Plaintiff confirmed this testimony. As a result, a position on the Pension Commission clearly involves "policymaking."

Here, the members of the Commission were appointed by, and served at the pleasure of, the Mayor. Plaintiff was appointed by one Mayor and replaced when the next administration took office. Accordingly, summary judgment was properly granted, as plaintiff's removal from the Commission falls within the "policymaking" exception to the prohibition on political affiliation discrimination.

F. Claim under the New Jersey Civil Rights Act.

Plaintiff claimed that the City defendants wrongfully failed to grant him a "bump" in salary prior to retirement in violation of the New Jersey Civil Rights Act. He argues that the trial court erred by granting summary judgment to defendants on this claim. We do not agree.

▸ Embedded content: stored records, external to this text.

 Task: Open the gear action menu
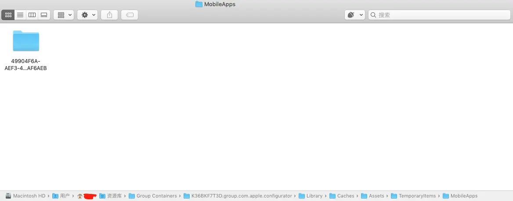[x=87, y=15]
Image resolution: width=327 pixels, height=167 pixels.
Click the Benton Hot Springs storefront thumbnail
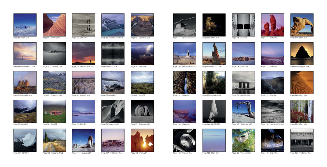(x=302, y=140)
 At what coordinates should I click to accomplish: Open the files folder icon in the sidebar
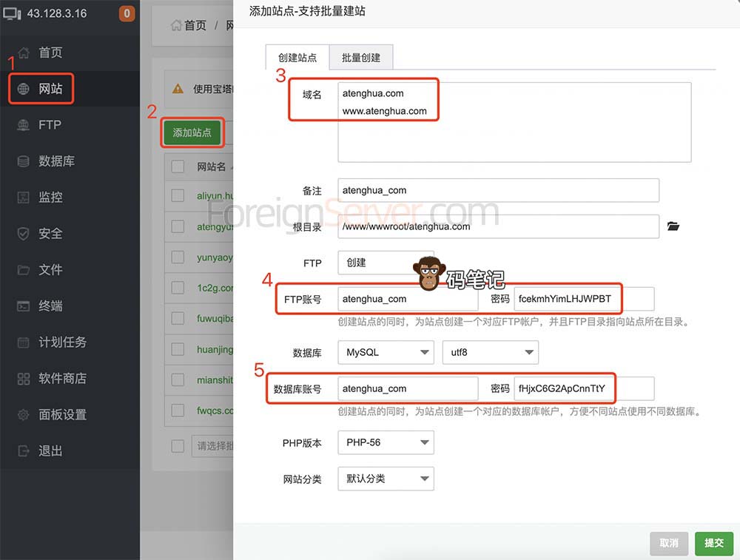point(24,270)
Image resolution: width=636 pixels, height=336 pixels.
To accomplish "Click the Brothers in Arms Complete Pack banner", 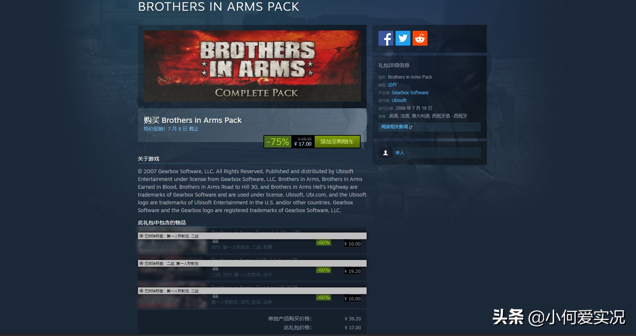I will click(x=252, y=66).
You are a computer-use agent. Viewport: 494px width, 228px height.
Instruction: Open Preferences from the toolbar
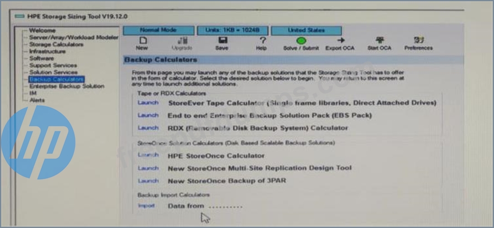pyautogui.click(x=419, y=41)
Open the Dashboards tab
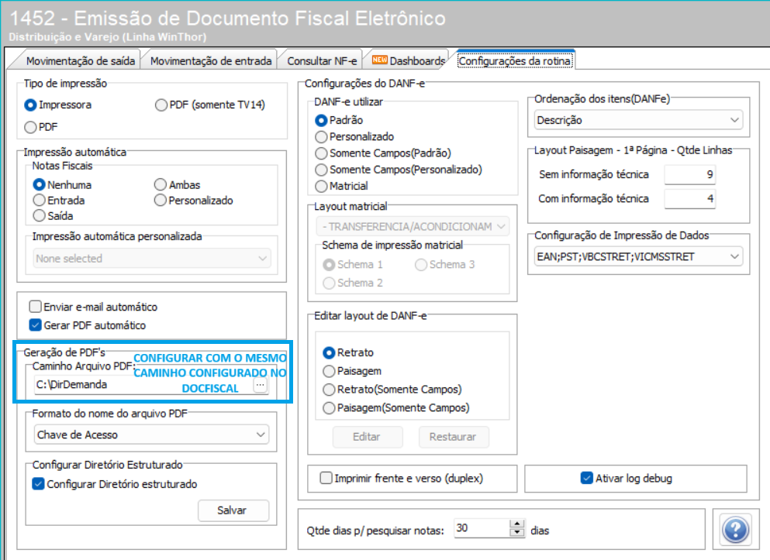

Plaintiff argues that that defendants violated the New Jersey Civil Rights Act by retaliating against him for "exercise[ing] . . . his rights as a union member and . . . challenging the failure of the defendants to afford him the past practice of [a] promotion at the end of his last season with the [ACBP]."

Under the New Jersey Civil Rights Act, N.J.S.A. 10:6-2(c):


Any person who has been deprived of any substantive due process or equal protection rights, privileges or immunities secured by the Constitution or laws of the United States, or any substantive rights, privileges or immunities secured by the Constitution or laws of this State, or whose exercise or enjoyment of those substantive rights, privileges or immunities has been interfered with or attempted to be interfered with, by threats, intimidation or coercion by a person acting under color of law, may bring a civil action for damages and for injunctive or other appropriate relief.

In granting summary judgment for the City defendants, the trial court stated:

There is no evidence that Plaintiff or his fellow employees bargained for guaranteed salary increases in their final year of employment, and there is no evidence of an express provision for a salary increase in the final year of employment in Plaintiff's contract. Therefore, the relief Plaintiff is requesting from the Court and City Defendants is not warranted and could be viewed as fraud. Accordingly, the Court holds Plaintiff is not per se entitled to a salary bump because he chose to retire.

 

Even if there had been a past practice of giving a "bump" in rank prior to retirement, defendant would still not have a valid claim because there is no constitutionally or statutorily guaranteed right to receive a "bump" in rank in the last year prior to retirement. All of the evidence in the case, including the testimony of plaintiff's own union representatives, shows that the City denied this "bump" because it believed that promoting an employee in the last year of his employment solely for the purpose of artificially inflating his pension was illegal and amounted to fraud on the pension system. Furthermore, defendant's union declined to pursue this "bump" grievance because it determined that the grievance sought to compel pension fraud.

Accordingly, the court properly granted summary judgment as to plaintiff's claim that defendant's wrongfully denied plaintiff a "bump" in salary prior to retirement.

We have considered plaintiff's remaining arguments and conclude that they are without sufficient merit to warrant discussion in a written opinion. R. 2:11-3(e)(1)(E).

Affirmed.

1 Plaintiff later stipulated to a dismissal of his intentional infliction of emotional distress claim.


2 During the time period plaintiff claims his rights were violated, Robert Levy was the Mayor of the City, and Rod Aluise and Robert Brown were the Chief and Assistant Chief of the Beach Patrol, respectively.